The main problem is that they are blocking the promotions of core police officers. The core police may not have high expectations about promotions. They understand they will not get top positions. They understand that only very smart police officers like Ko Aung Naing Thu can rise through the ranks to become deputy police chief. But police officers of a certain caliber should get mid-level positions and vacancies should be kept for them to get promotions. It is unacceptable that the military-appointed home affairs minister has appointed military personnel to all the top positions in the police force. While I worked under Minister [for National Planning and Economic Development] U Soe Tha [under the military regime], he allotted one-third of the mid-level positions for those who transferred from the military and two-thirds for core staff of the ministry. The home affairs minister should reform the police force in that way. Military personnel should not be blamed for transferring to the police force. The two are largely the same in nature. Police can be military personnel and vice versa. The main problem is they should not totally block the promotions of core police officers. As I’ve said, all the senior positions should not be held by military personnel, but core police officers should be given promotions to at least 15 to 20 percent of senior positions. There was a time when all the mid-level and above positions were held by military personnel. It is important that promotions are not blocked for core police officers.

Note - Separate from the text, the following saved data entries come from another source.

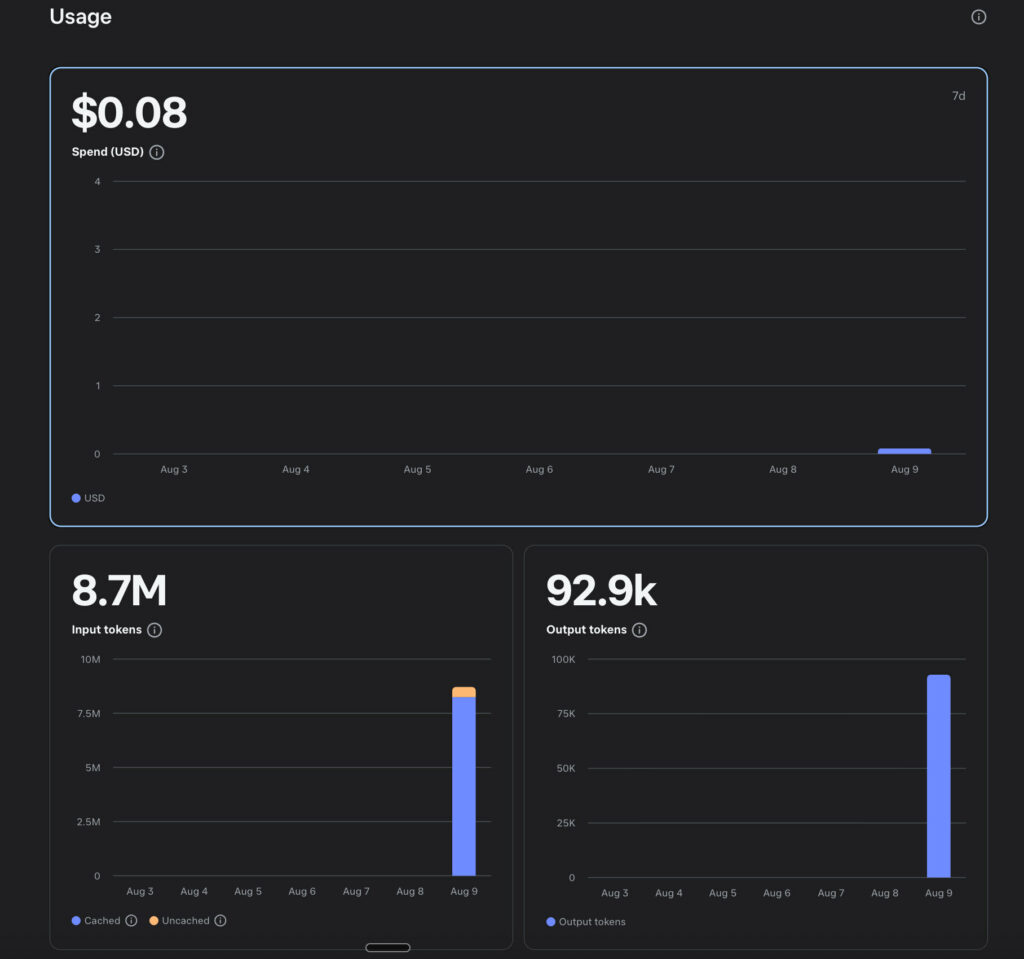Open the 7d time range selector
The height and width of the screenshot is (959, 1024).
pos(958,96)
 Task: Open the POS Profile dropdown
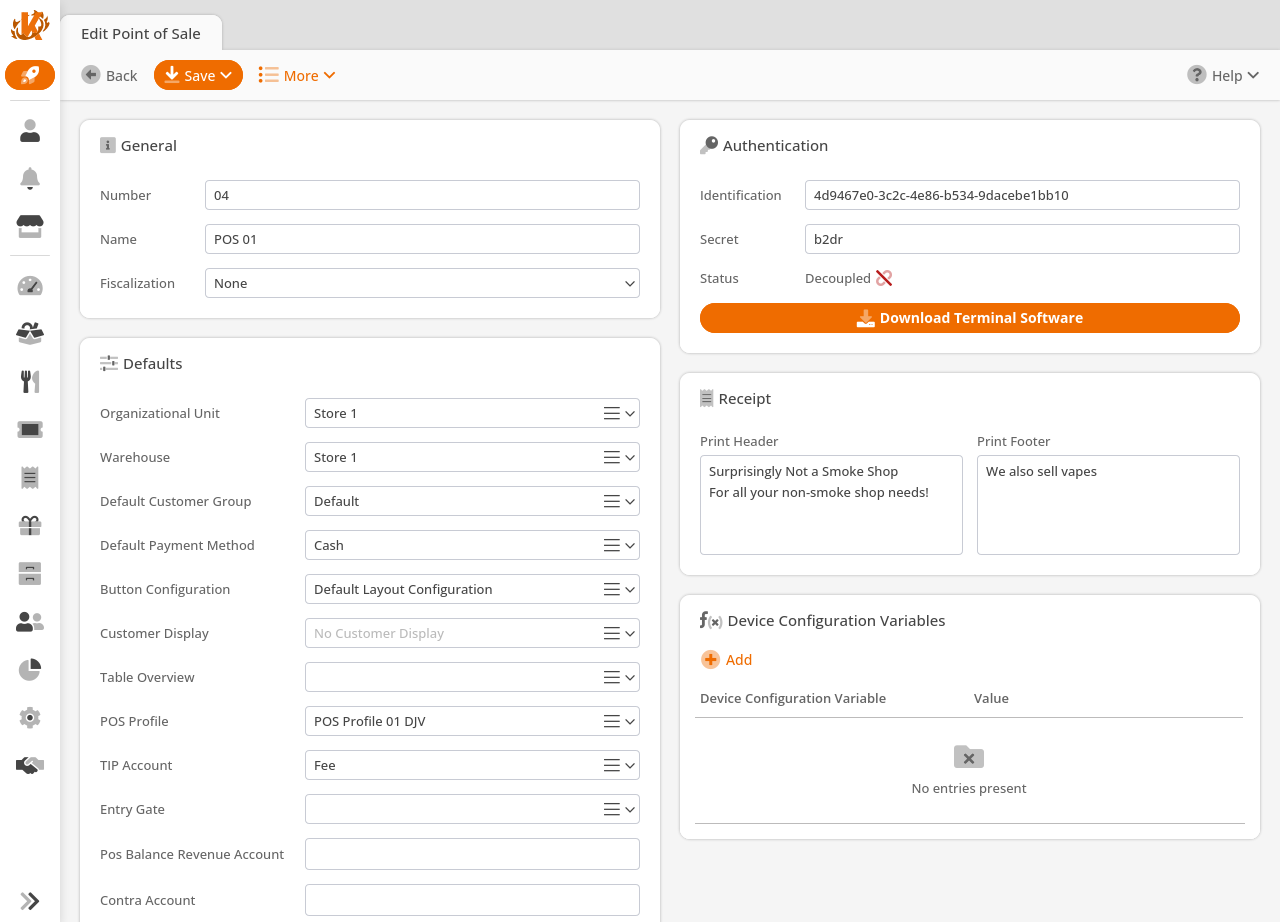(471, 722)
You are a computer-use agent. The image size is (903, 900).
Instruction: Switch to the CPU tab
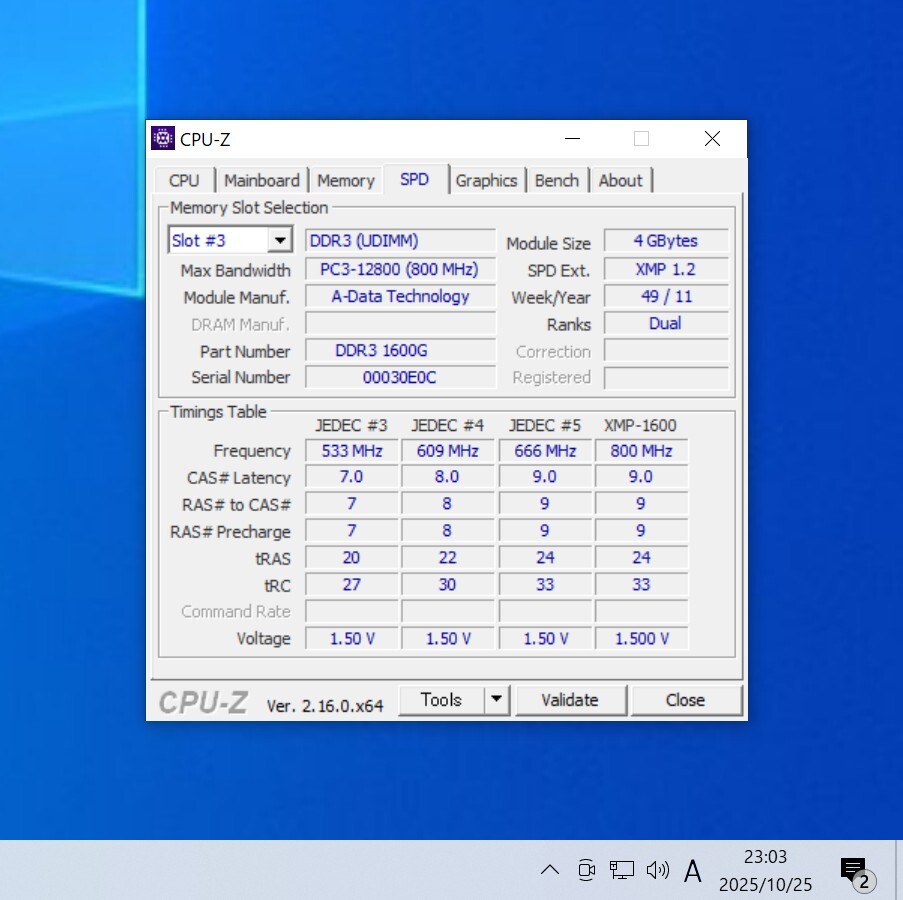tap(184, 181)
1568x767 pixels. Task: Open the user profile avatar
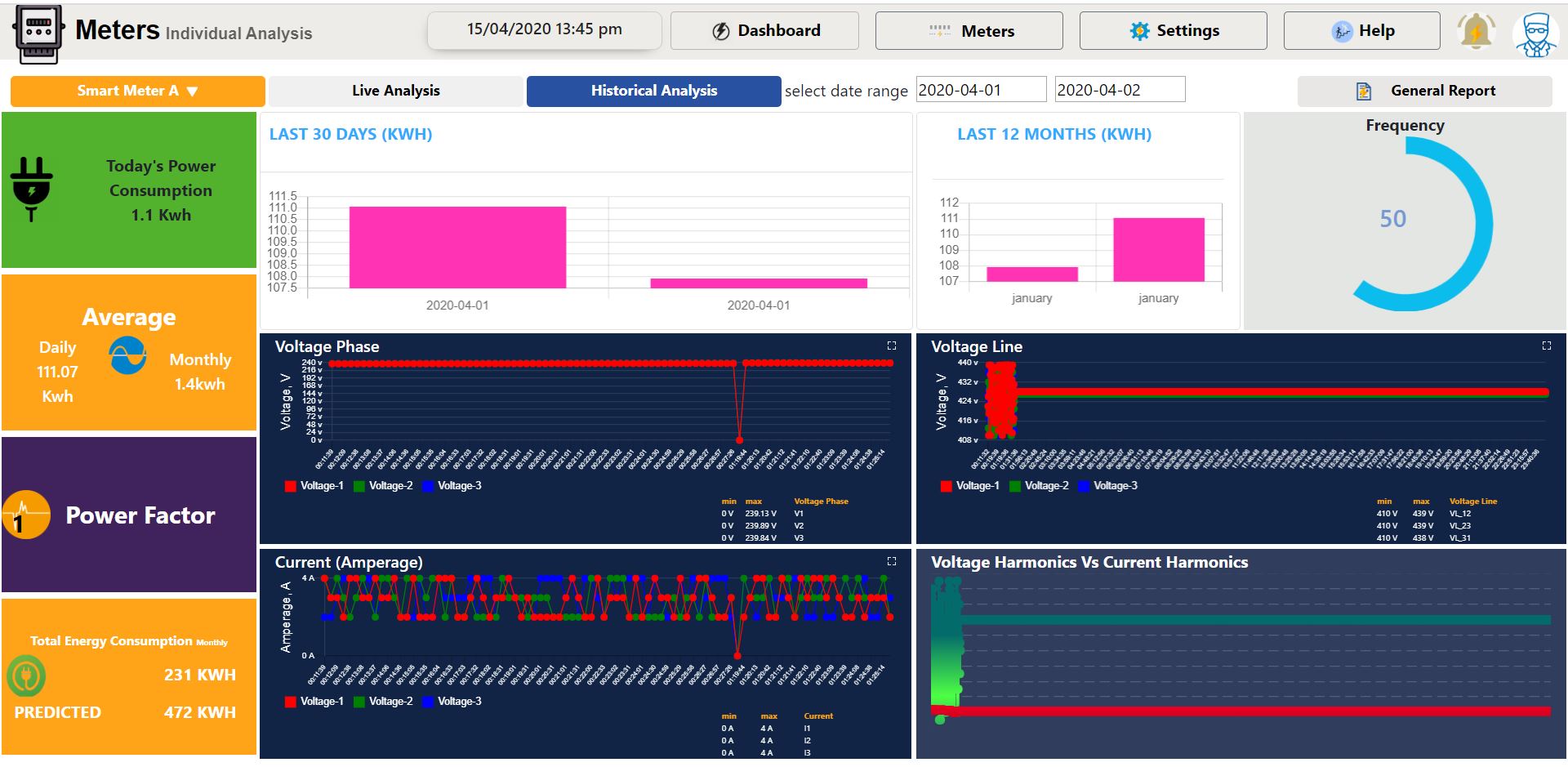click(x=1535, y=34)
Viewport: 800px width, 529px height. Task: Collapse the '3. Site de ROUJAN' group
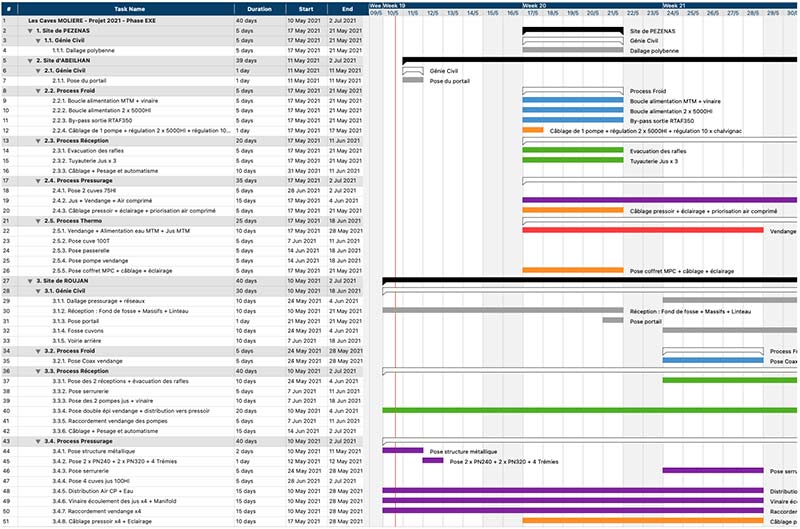click(30, 281)
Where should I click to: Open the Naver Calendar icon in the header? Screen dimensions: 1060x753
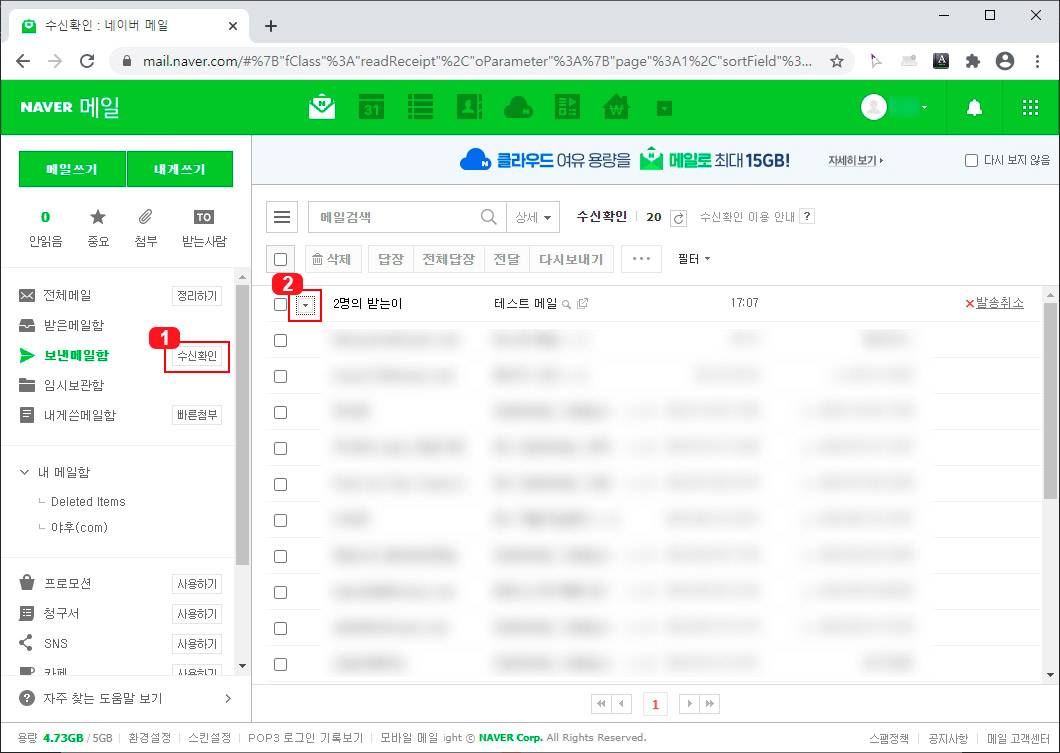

YN: Police reform had started even before The Irrawaddy returned to Myanmar. For police reform, first Australia and later the EU provided training. Was such training useful for police reforms?

AM: It can be said that they were very useful. The man who took interest in and started police reform is retired minister U Khin Yi. He was serving as the police chief around 2009. I had just received my doctorate degree with the dissertation “The Police Administration in Myanmar 1886-1945” in 2007. However, I had been appointed as a director-general in 2002 and U Khin Yi was acquainted with me. Therefore, he invited me to the police headquarters where research officers gave a presentation on police reform for officers above the rank of police lieutenant-colonel. Other officers and I took part in the discussions.

The police reforms, including new uniforms, started at that time and continued during the tenure of Police Chief U Zaw Win. Just before U Khin Yi left the police, Australia and the EU conducted training for the police during the term of U Zaw Win under former President U Thein Sein. Police Chief U Zaw Win himself pointed out to me that it was wrong in principle to train the police as soldiers instead of training them as police. Australian instructors agreed with him.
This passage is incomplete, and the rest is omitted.